*Work to complete:* Would you print the full listing word for word?

*Material for this exercise:*
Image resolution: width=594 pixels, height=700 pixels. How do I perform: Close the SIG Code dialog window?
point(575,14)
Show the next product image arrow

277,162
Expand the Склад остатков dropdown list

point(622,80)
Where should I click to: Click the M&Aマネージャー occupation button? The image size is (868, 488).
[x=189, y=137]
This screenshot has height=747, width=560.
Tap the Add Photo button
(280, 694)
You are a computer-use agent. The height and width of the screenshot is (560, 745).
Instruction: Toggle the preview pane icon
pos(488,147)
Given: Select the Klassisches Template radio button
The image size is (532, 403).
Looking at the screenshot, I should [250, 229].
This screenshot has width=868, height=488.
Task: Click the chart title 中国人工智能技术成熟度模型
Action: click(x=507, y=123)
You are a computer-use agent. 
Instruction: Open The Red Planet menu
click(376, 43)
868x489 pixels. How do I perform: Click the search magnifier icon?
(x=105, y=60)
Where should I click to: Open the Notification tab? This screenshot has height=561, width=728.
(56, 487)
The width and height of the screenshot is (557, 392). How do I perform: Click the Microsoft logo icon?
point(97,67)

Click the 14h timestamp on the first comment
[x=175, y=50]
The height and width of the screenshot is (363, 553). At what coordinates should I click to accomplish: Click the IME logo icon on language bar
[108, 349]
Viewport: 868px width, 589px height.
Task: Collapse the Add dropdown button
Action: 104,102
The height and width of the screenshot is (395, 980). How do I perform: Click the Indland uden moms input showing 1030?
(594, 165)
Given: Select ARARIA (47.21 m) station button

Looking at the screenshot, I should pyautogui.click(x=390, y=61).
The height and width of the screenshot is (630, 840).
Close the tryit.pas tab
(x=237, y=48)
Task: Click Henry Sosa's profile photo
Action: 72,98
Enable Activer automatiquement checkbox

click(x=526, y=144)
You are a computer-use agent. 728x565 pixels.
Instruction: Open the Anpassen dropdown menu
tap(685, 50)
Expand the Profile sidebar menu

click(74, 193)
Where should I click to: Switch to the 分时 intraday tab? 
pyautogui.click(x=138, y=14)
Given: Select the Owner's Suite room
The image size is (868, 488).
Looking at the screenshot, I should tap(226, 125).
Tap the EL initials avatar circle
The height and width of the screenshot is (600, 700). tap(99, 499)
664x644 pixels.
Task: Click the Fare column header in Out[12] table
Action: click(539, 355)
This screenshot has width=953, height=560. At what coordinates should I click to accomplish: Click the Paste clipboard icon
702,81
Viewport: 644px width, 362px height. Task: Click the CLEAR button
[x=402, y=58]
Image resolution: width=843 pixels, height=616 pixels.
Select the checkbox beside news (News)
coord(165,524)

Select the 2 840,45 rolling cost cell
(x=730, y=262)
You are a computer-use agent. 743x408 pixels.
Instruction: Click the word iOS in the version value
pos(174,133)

*Expected answer:*
Image resolution: width=594 pixels, height=700 pixels. How do I perform: Close the SIG Code dialog window?
point(575,14)
Show the next product image arrow

277,162
Expand the Склад остатков dropdown list

point(622,80)
Where should I click to: Click the M&Aマネージャー occupation button? The image size is (868, 488).
[x=189, y=137]
This screenshot has height=747, width=560.
Tap the Add Photo button
(280, 694)
You are a computer-use agent. The height and width of the screenshot is (560, 745).
Instruction: Toggle the preview pane icon
pos(488,147)
Given: Select the Klassisches Template radio button
The image size is (532, 403).
Looking at the screenshot, I should [250, 229].
This screenshot has width=868, height=488.
Task: Click the chart title 中国人工智能技术成熟度模型
Action: click(x=507, y=123)
You are a computer-use agent. 
Instruction: Open The Red Planet menu
click(376, 43)
868x489 pixels. How do I perform: Click the search magnifier icon?
(x=105, y=60)
Where should I click to: Open the Notification tab? This screenshot has height=561, width=728.
(56, 487)
The width and height of the screenshot is (557, 392). How do I perform: Click the Microsoft logo icon?
point(97,67)

Click the 14h timestamp on the first comment
[x=175, y=50]
The height and width of the screenshot is (363, 553). At what coordinates should I click to accomplish: Click the IME logo icon on language bar
[108, 349]
Viewport: 868px width, 589px height.
Task: Collapse the Add dropdown button
Action: 104,102
The height and width of the screenshot is (395, 980). How do I perform: Click the Indland uden moms input showing 1030?
(594, 165)
Given: Select ARARIA (47.21 m) station button

Looking at the screenshot, I should pyautogui.click(x=390, y=61).
The height and width of the screenshot is (630, 840).
Close the tryit.pas tab
(x=237, y=48)
Task: Click Henry Sosa's profile photo
Action: 72,98
Enable Activer automatiquement checkbox

click(x=526, y=144)
You are a computer-use agent. 728x565 pixels.
Instruction: Open the Anpassen dropdown menu
tap(685, 50)
Expand the Profile sidebar menu

click(74, 193)
Where should I click to: Switch to the 分时 intraday tab? 
pyautogui.click(x=138, y=14)
Given: Select the Owner's Suite room
The image size is (868, 488).
Looking at the screenshot, I should tap(226, 125).
Tap the EL initials avatar circle
The height and width of the screenshot is (600, 700). tap(99, 499)
664x644 pixels.
Task: Click the Fare column header in Out[12] table
Action: click(539, 355)
This screenshot has width=953, height=560. At what coordinates should I click to accomplish: Click the Paste clipboard icon
702,81
Viewport: 644px width, 362px height. Task: Click the CLEAR button
[x=402, y=58]
Image resolution: width=843 pixels, height=616 pixels.
Select the checkbox beside news (News)
coord(165,524)

Select the 2 840,45 rolling cost cell
(x=730, y=262)
You are a computer-use agent. 743x408 pixels.
Instruction: Click the word iOS in the version value
pos(174,133)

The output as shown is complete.